Building a major new telescope at this elevation presented a significant challenge. Atmospheric pressure at the summit of Cerro Chajnantor is less than half what it is at ground level, which required construction workers, and all visitors to the site, to pass a strict physical examination and use supplemental oxygen at the summit.
FYST is named after Cornell alum Fred Young, who has supported FYST since the project's early days. In addition to his financial support, Young actively participated in the planning process, offering business and engineering expertise.
"As the time for celebration of 'first light' for the Fred Young Submillimeter Telescope nears, it is appropriate to recognize the inspiration for this world-class project," said Young, referring to the first time a telescope is used to observe the sky. "Central to that is the vision developed in the last century by the late Riccardo Giovanelli and by Martha Haynes to exploit the unique potential for far infrared astronomy at what is, arguably, its best site on Earth."
The telescope's Prime-Cam instrument, designed by Michael Niemack, professor of physics and astronomy at Cornell, can hold up to seven changeable modules, giving FYST unmatched flexibility as a platform for new technologies. The instrument will provide unprecedented spectroscopic and broadband measurement capabilities to address fundamental questions in astrophysics and cosmology.
The CCAT Heterodyne Array Instrument (CHAI), developed by the University of Cologne, is a high resolution spectrometer used to study the cycle of interstellar matter in the Milky Way and nearby galaxies. The large number of pixels, high sensitivity and choice of spectral lines available with CHAI will, for the first time, trace the flow of interstellar gas to probe how the process of star formation may vary in different galactic environments.
"FYST is the culmination of decades of engagement of the University of Cologne in submillimeter-wave astrophysics in Chile. Alongside our partners at Cornell, we are excited to present this milestone in technology development, which will revolutionize our view of the sky at this important, but underexplored wavelength regime—from a site whose observing conditions are rivaled only by the vacuum of space," said CCAT board member Dominik Riechers, professor of astrophysics at the University of Cologne.
CPI Vertex Antennentechnik GmbH, in Duisburg, Germany designed and manufactured the telescope structure, including its drive and control systems. The company invested more than 250,000 hours in design, materials engineering, simulation, manufacturing, qualification and project coordination—contributing to the technological record-breaking achievements that make the system one-of-a-kind worldwide.

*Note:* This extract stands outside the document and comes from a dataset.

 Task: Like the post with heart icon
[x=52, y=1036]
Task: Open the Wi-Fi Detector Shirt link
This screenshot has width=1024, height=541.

Because of the challenges of working at extreme altitude, engineers first assembled the telescope in Germany. The team then disassembled it into large pieces and transported them by barge and then cargo ship to Chile, where workers trucked the pieces—the heaviest of which weighed 60 tons—up the mountain, a feat of careful coordination.
"The Canadian CCAT team, at over a dozen institutions across the country, is eagerly awaiting the wealth of fantastic data that will begin to flow from FYST in a few months," said Canadian CCAT project leader Michel Fich, University of Waterloo. "In addition to significant contributions to the construction of the telescope itself, the Canadian team is also creating software for both the Observatory and for data reduction, providing a central part of the telescope instrumentation, and leading key science projects."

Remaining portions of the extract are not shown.